To run model on our dataset we use the following augmentation techniques:
```python
def get_our_dataset_augmentations():
   # the images are 720x1280 so cut them from sides without change of aspect raitio
    return A.Compose([
        A.Resize(600, 1067),
        # cutout 53 pixels from the left and 53 pixels from the right
        A.Crop(x_min=53, x_max=1067-53, y_min=0, y_max=600),
    ])
```

We introduced these techniques to tailor the images to best fit our purpose.


## Results

We provide the best performing model in  `weights/2024_05_10` directory. The model was trained for 46 epochs.
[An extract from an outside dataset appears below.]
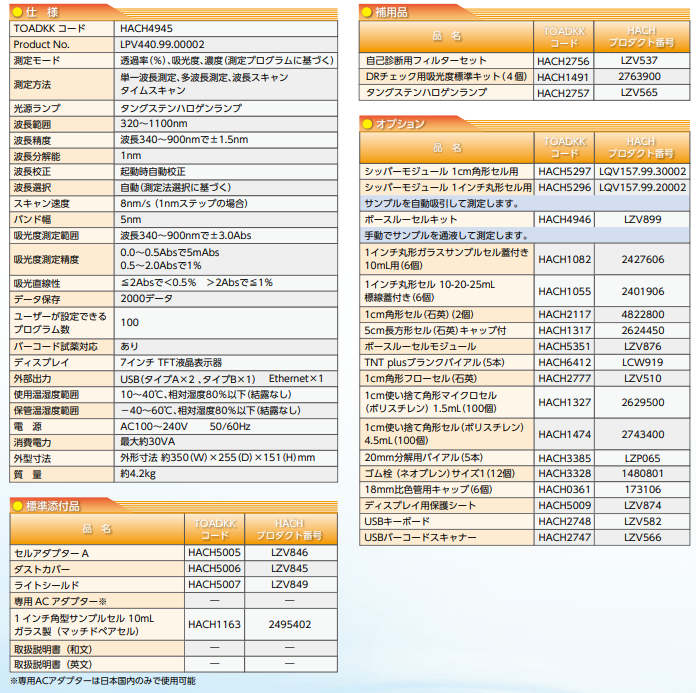
Task: Click the yellow bullet beside 標準添付品 heading
Action: coord(18,506)
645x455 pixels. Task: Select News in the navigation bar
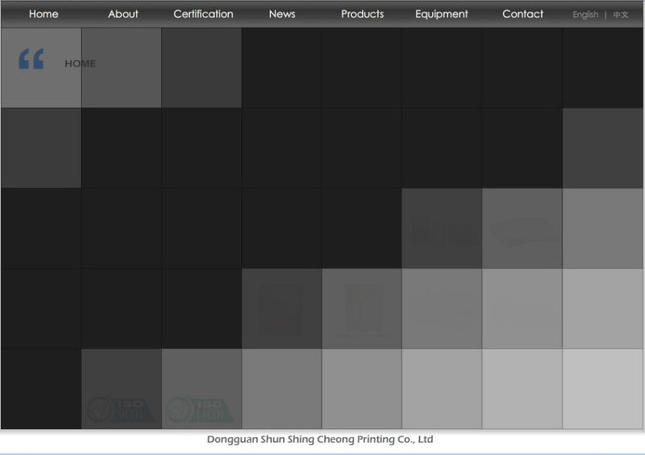coord(282,14)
It achieved accuracy of 96% with mIoU of 62%. The graphs of performance of the model are shown below:

![](readme_photos/train_vs_val_loss.png)
![](readme_photos/train_vs_val_acc.png)
![](readme_photos/train_vs_val_miou.png)

We can see that apart from the strange anomaly in epoch number 18, the model training was stable. More, we can see that the model is not overfitting, thus user can resume the training with more epochs to achieve better results.


## What did not work

First, we tried running our training pipline on dataset called Rellis dataset [2]. The problem with this dataset is that it does not 
contain enough images from urban areas. Thus, our robot was able to detect 
terrain, trees very well, but it was not able to detect cars, people, roads, buildings. That is why we switched to Kitti dataset.


## Bibliography

1. [KITTI-STEP](https://www.cvlibs.net/datasets/kitti/eval_step.php)
2. [Rellis-3D](https://github.com/unmannedlab/RELLIS-3D)